Families within the Annapolis area, including those of some local competitors, have volunteered to host the 70-plus competitors. Newport Beach, Calif., resident Skylar Jacobsen, 16, will compete in the Doublehanded Championship and has been sailing half her life. Her experience is limited to the west coast, where she said much of the coastline is dedicated to beaches, tourists, and surfing, which often overshadows sailing. Competing in Annapolis will be an opportunity for Jacobsen to “make the more nautically focused east coast a really rewarding experience for me and my crew.”
Jacobsen said she is a little concerned about the climate shock, but she is also excited to “experience what makes the east coast so unique.” She learned to sail in a Sabot, or what she calls “a dinky, boxy-shaped 8-footer similar in idea to the opti” and very popular in southern California.
Social events each night will promote camaraderie and an opportunity for the young women to interact with each other outside the arena of competition. Hawkins, who has made friends worldwide throughout her sailing experiences, said balancing friendship with competitiveness can be difficult, but achievable.
“When it is time to compete,” Hawkins said, “I focus on doing the best I can. At the end of the day, everyone is there to try and win. A great way to sum it up would be ‘friends on land, competition on the water.’”
Jacobsen also has an outlook toward competition, and traveling east for the first time is and experience she plans to enjoy to the fullest. “Sailing in southern California, I have developed a close-knit group of friends with whom I compete against regularly,” she said. “At this regatta, however, I am most excited to both meet new sailors from across the nation, and also experience the east coast with some of my more local friends.”
Wilmer has several local female role models participating at the event, citing the volunteerism of Commodore Debbie Gosselin, AYC Race Committee Chair Sandy Grosvenor, AYC Regatta Manager Linda Ambrose, and US Sailing Treasurer and AYC Principal Race Officer Taran Teague. “It’s fun to pass along the passion that we have for the sport to the next generation,” she said.

**Records shown**
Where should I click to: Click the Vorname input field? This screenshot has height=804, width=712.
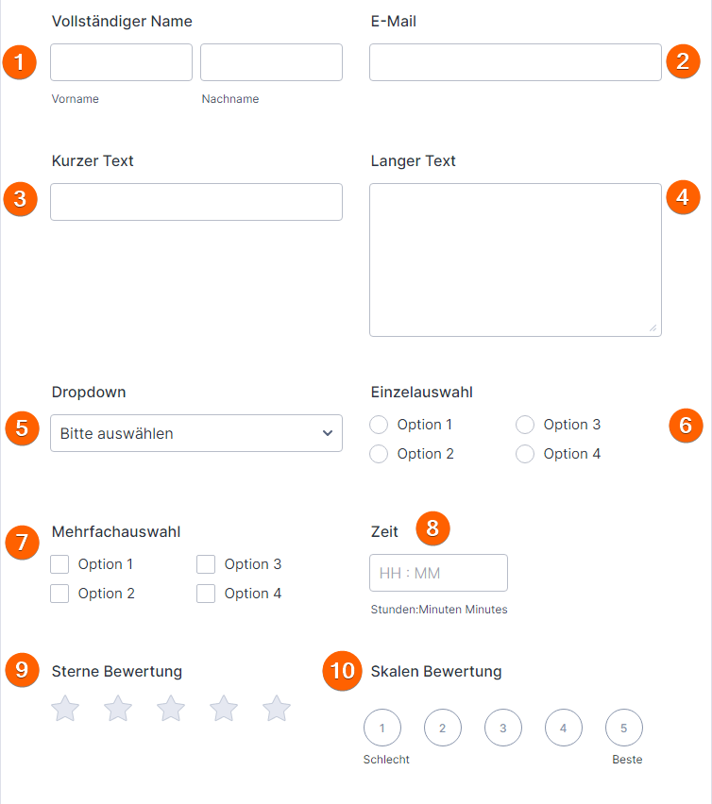121,61
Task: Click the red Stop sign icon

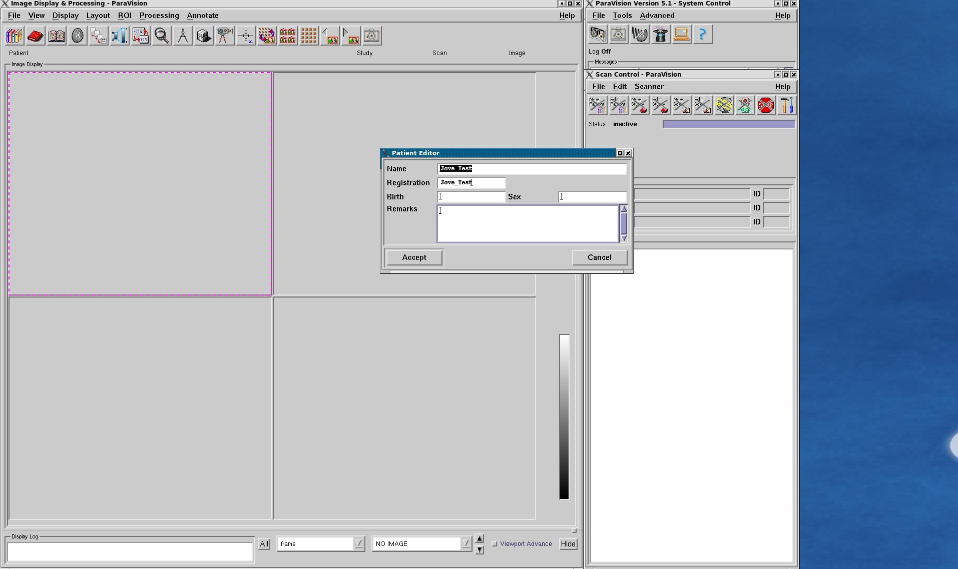Action: click(x=765, y=106)
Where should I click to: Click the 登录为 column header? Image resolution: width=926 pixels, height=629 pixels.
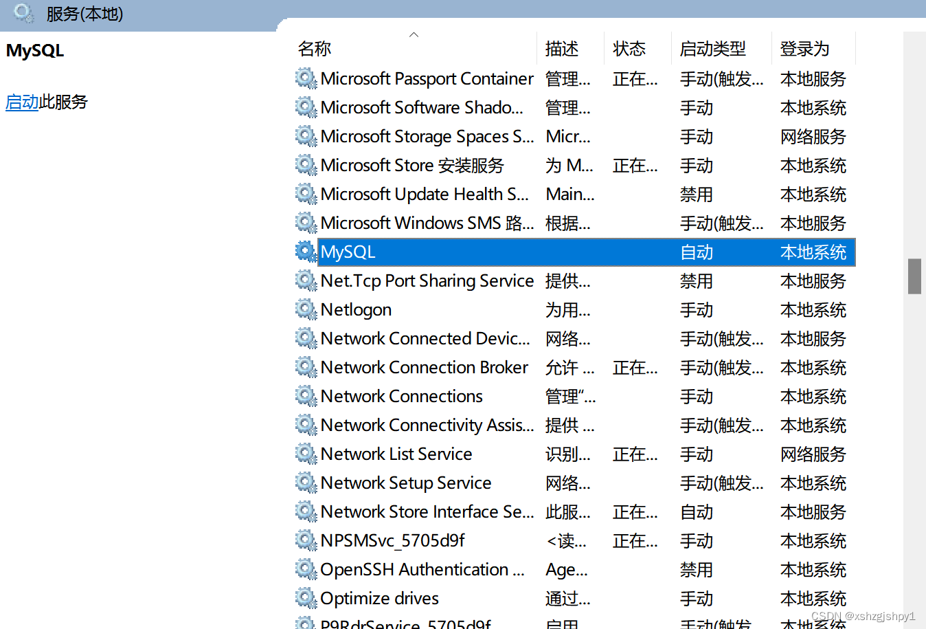click(804, 48)
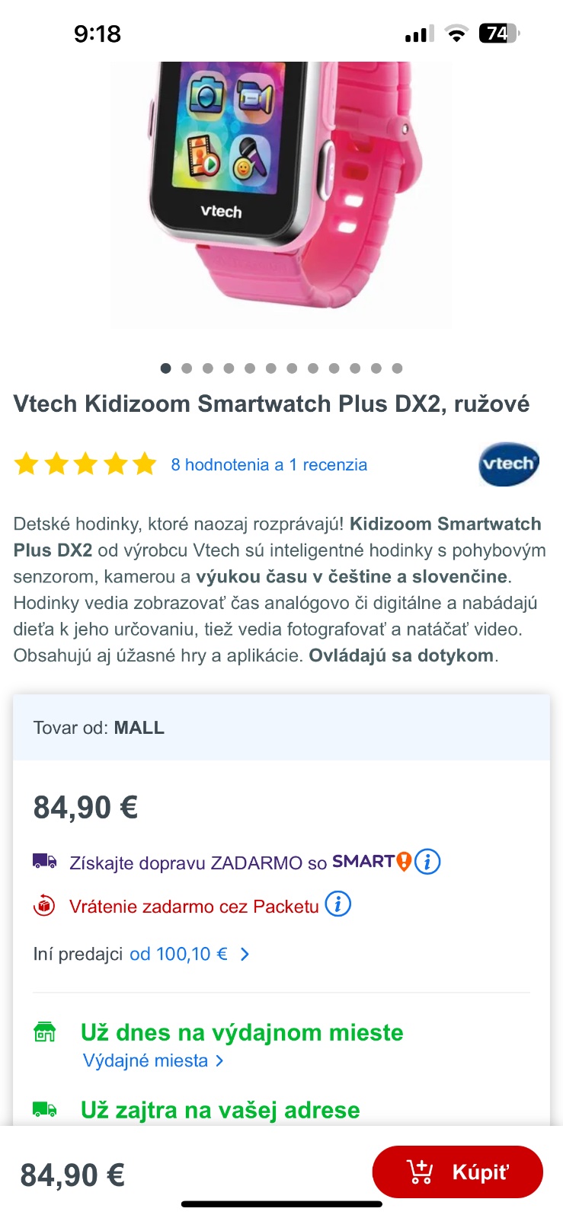Open SMART delivery info icon
The width and height of the screenshot is (563, 1218).
point(427,862)
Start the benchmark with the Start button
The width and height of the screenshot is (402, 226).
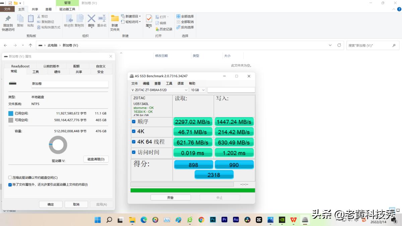tap(171, 197)
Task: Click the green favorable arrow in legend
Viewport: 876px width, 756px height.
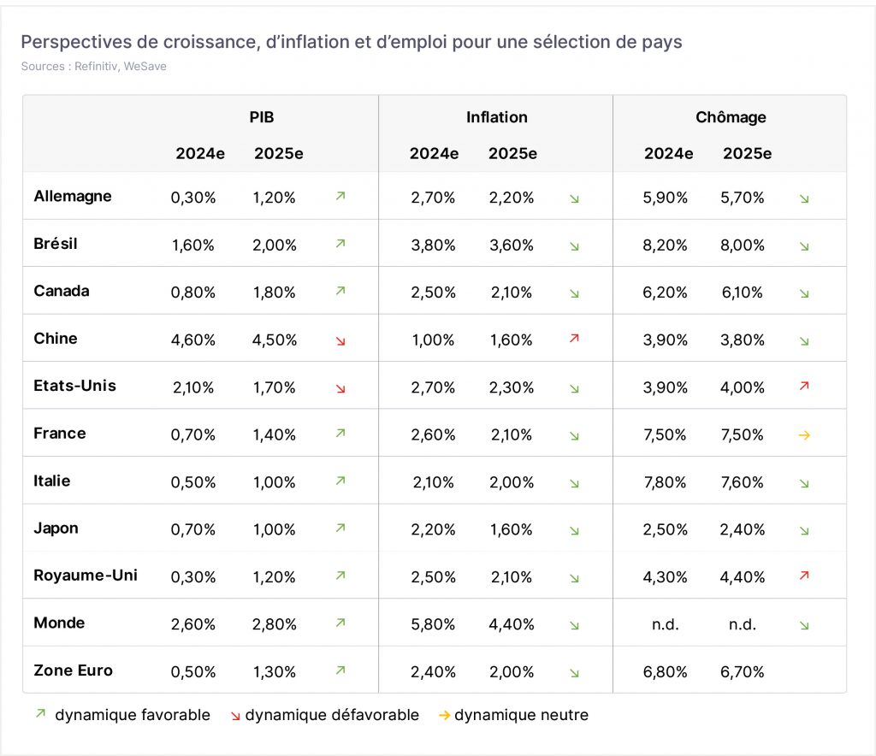Action: click(x=40, y=713)
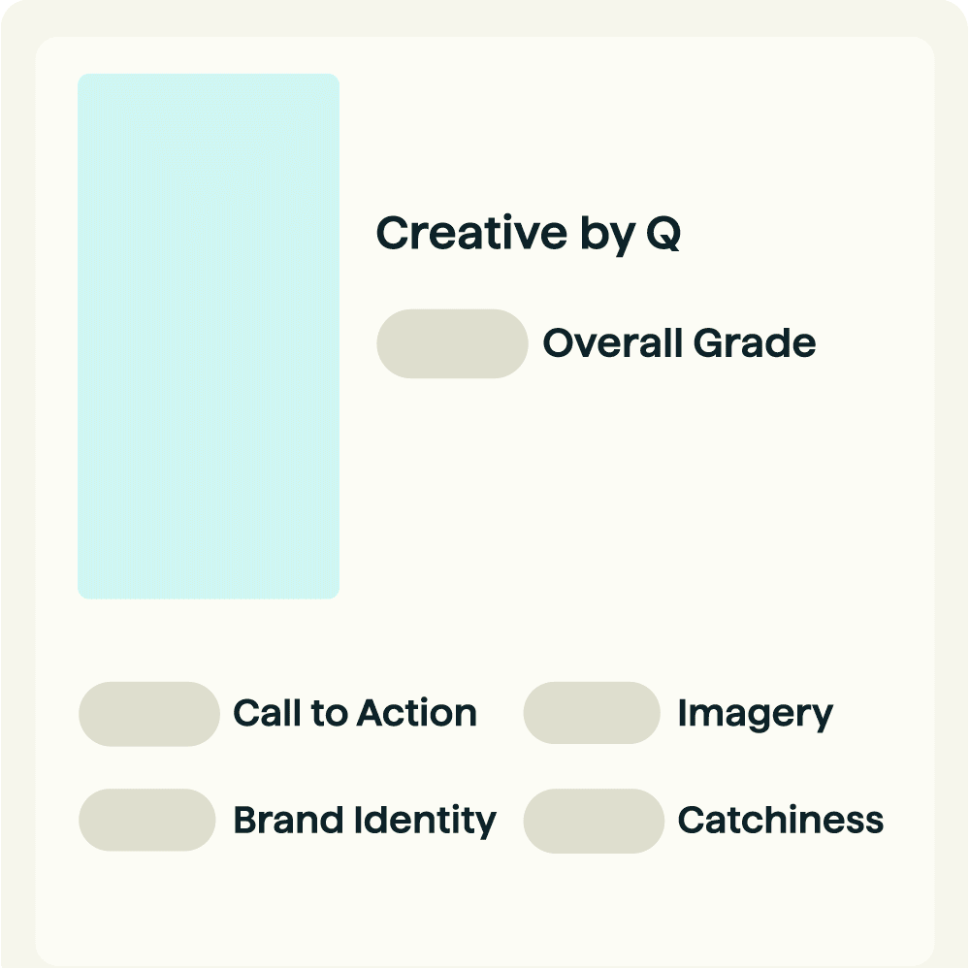Open the light blue creative preview thumbnail

click(x=209, y=336)
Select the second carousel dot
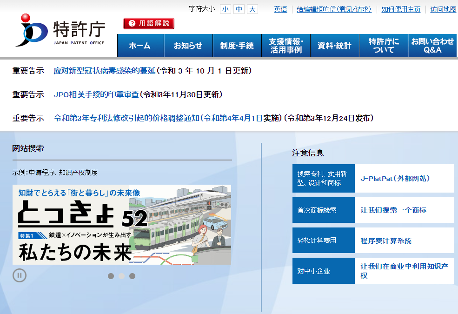 click(122, 276)
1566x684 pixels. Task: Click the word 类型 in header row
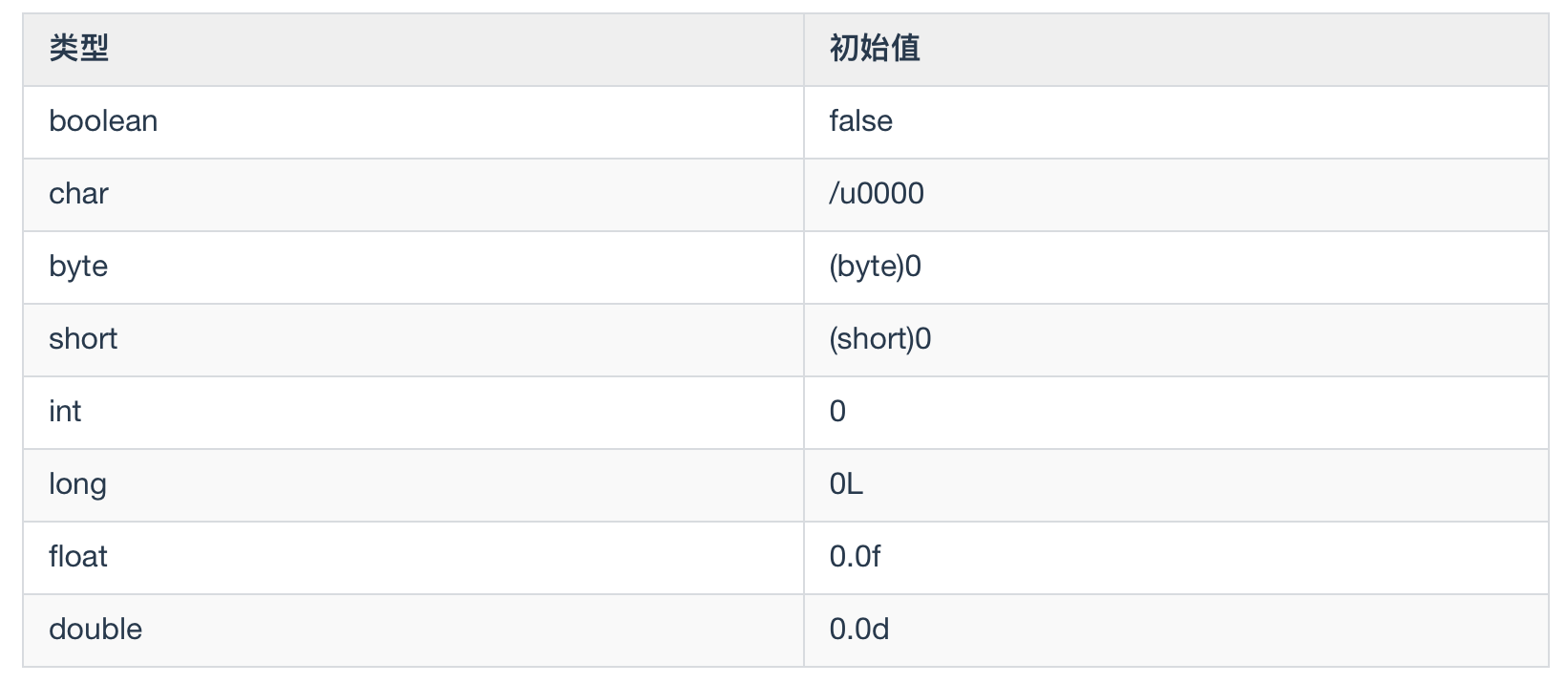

**What you should do**
Please list the local female role models Wilmer names in the regatta text, with the title given for each.

**Written solution**
- Commodore Debbie Gosselin
- Sandy Grosvenor, AYC Race Committee Chair
- Linda Ambrose, AYC Regatta Manager
- Taran Teague, US Sailing Treasurer and AYC Principal Race Officer